T. J. Young*, G. P. Oliver, D. Pryde, M. Perros and T. Parkinson

Discovery Biology, Pfizer Global Research and Development, Ramsgate Road, Sandwich, Kent CT13 9NJ, UK

Keywords: SSRI, serotonin, antifungal, cytotoxicity

Sir,

In two recent publications, Lass-Flörl et al.1,2 report that a number of selective serotonin reuptake inhibitors (SSRIs) exhibit fungicidal activity against a spectrum of medically important opportunistic fungal pathogens, including species of Candida and Aspergillus. This appears to be an exciting observation and is one we have investigated with interest because sertraline, a Pfizer SSRI, features in these articles.

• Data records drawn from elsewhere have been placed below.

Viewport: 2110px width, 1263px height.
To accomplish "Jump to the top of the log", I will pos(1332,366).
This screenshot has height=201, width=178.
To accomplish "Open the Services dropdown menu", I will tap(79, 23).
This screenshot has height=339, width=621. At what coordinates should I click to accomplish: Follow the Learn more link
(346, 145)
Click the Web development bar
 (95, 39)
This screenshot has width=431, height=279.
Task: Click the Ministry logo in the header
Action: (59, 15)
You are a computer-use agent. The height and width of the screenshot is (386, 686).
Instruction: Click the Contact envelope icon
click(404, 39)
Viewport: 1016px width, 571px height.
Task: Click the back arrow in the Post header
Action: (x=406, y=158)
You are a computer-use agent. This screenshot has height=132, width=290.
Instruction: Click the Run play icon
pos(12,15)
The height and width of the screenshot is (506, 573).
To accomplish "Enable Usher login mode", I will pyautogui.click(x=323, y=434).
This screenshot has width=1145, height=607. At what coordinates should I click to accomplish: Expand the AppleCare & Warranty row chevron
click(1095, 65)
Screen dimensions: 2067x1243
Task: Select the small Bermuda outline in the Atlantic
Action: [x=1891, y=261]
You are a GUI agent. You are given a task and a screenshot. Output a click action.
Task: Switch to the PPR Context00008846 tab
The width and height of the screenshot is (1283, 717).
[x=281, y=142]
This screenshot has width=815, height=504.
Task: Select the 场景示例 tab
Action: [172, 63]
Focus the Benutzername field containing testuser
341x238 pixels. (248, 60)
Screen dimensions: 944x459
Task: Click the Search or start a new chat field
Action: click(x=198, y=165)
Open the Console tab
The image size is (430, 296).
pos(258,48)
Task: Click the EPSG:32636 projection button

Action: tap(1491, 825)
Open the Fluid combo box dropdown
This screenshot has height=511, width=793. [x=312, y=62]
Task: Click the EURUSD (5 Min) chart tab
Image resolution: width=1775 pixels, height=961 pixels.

SSRIs exert their pharmacological action through inhibition of the sodium-dependent serotonin transporter (5-HTT). The findings of Lass-Flörl et al.1,2 are intriguing, as there is no fungal orthologue of 5-HTT. It is therefore unlikely that SSRIs exert their antifungal activity through their known pharmacological target. To investigate this hypothesis, we selected sertraline, eight close analogues and three other marketed SSRIs to cover a wide range of potencies against 5-HTT and determined their MICs against a variety of fungi using NCCLS3 methods (Table 1). In agreement with Lass-Flörl et al.,1,2 sertraline displayed broad-spectrum antifungal activity (6.3–25 mg/L) and was also fungicidal against the panel of species tested (data not shown). Paroxetine and fluoxetine were also found to have antifungal activity, being most potent against the hypersusceptible Candida albicans strain DSY1204, which has a number of drug-efflux pumps deleted.4 However, we discovered that CP-51973, CP-50723 and CP-52002, the enantiomer and two diastereoisomers of sertraline, respectively, had essentially identical antifungal activity against the panel of species tested to sertraline itself, despite their reduced potency against 5-HTT. When analysed by the method of ordinary least squares (OLS) there was no significant correlation between the IC50 (half maximum inhibitory concentration) of the tested compounds against 5-HTT, and the MIC against fungal species (for instance, r2 = 0.12 for DSY1204). These data suggest that the antifungal activity of sertraline is unlikely to be a consequence of inhibiting 5-HTT.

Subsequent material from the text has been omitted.